_Requirements:_ Put every line of the material below into a JSON list of strings, one string per line, skipping blank lines and leaving out the pictures.

-- Start of Extracted data --

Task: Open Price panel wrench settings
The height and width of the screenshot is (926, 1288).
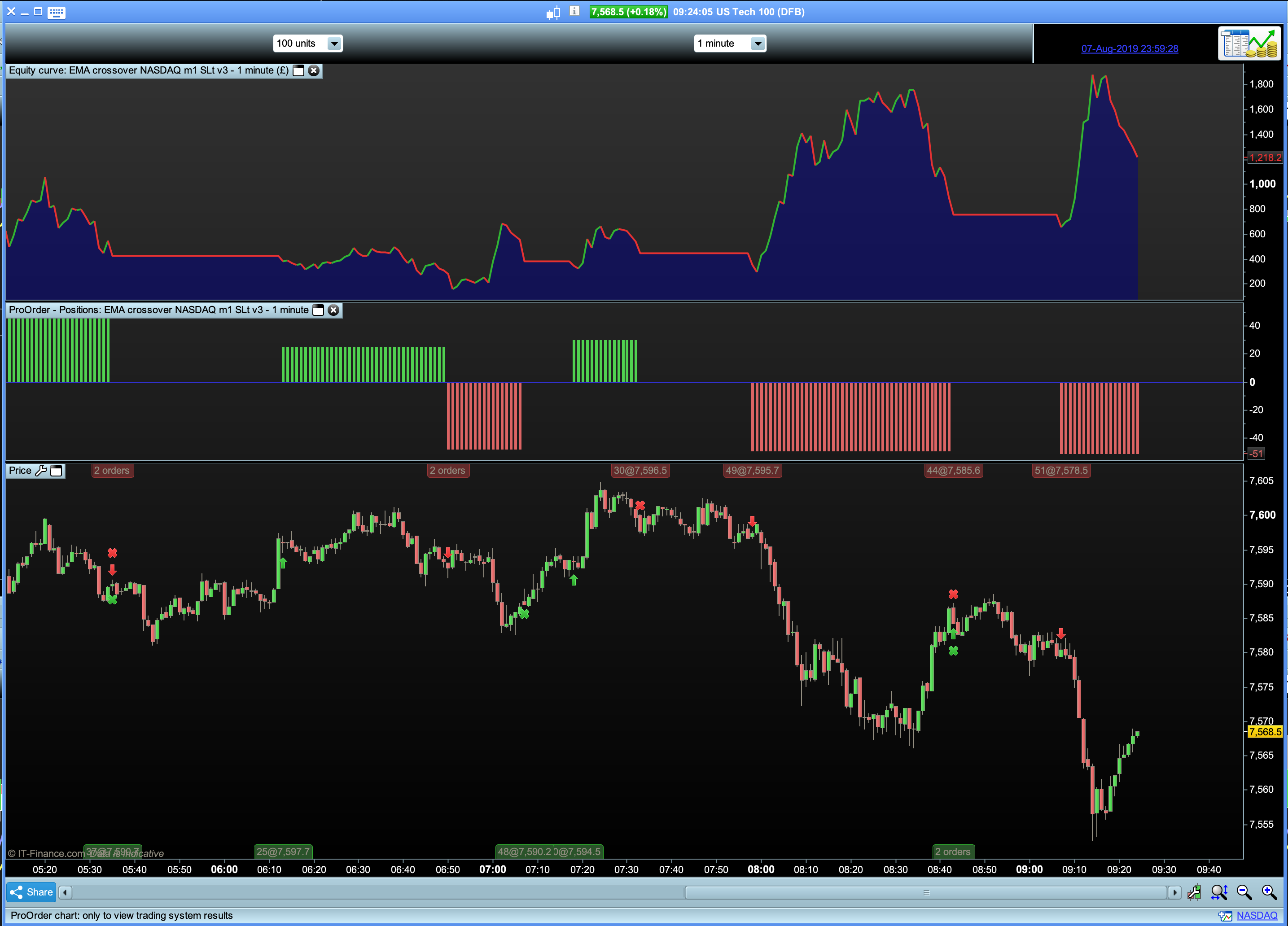Action: tap(41, 471)
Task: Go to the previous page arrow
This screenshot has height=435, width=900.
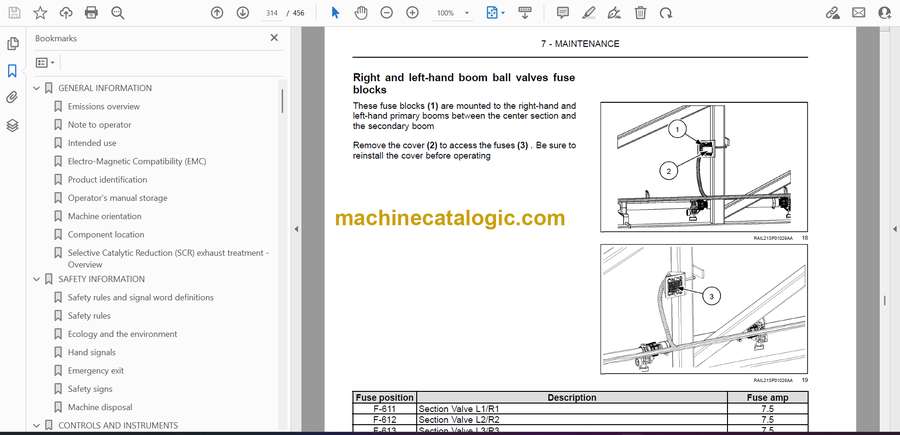Action: pos(217,13)
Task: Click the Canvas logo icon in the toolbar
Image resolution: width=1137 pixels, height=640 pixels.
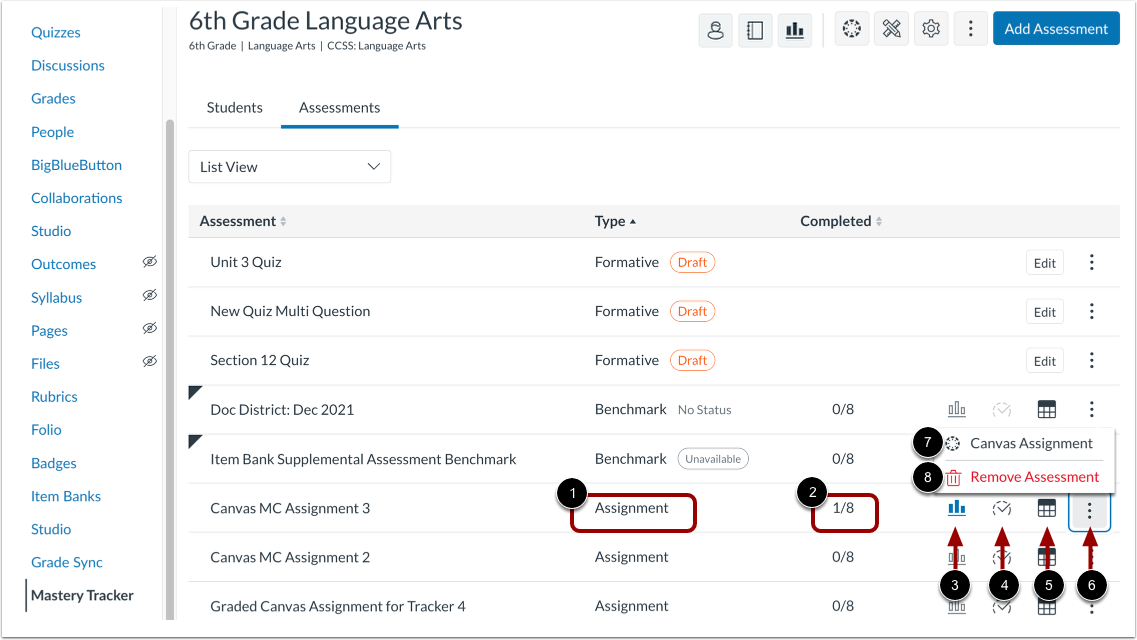Action: [x=851, y=29]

-- End of Extracted data --

_Problem solution:_
[
  "Task: Open Price panel wrench settings",
  "The height and width of the screenshot is (926, 1288).",
  "Action: tap(41, 471)",
  "Task: Go to the previous page arrow",
  "This screenshot has height=435, width=900.",
  "Action: pos(217,13)",
  "Task: Click the Canvas logo icon in the toolbar",
  "Image resolution: width=1137 pixels, height=640 pixels.",
  "Action: [x=851, y=29]"
]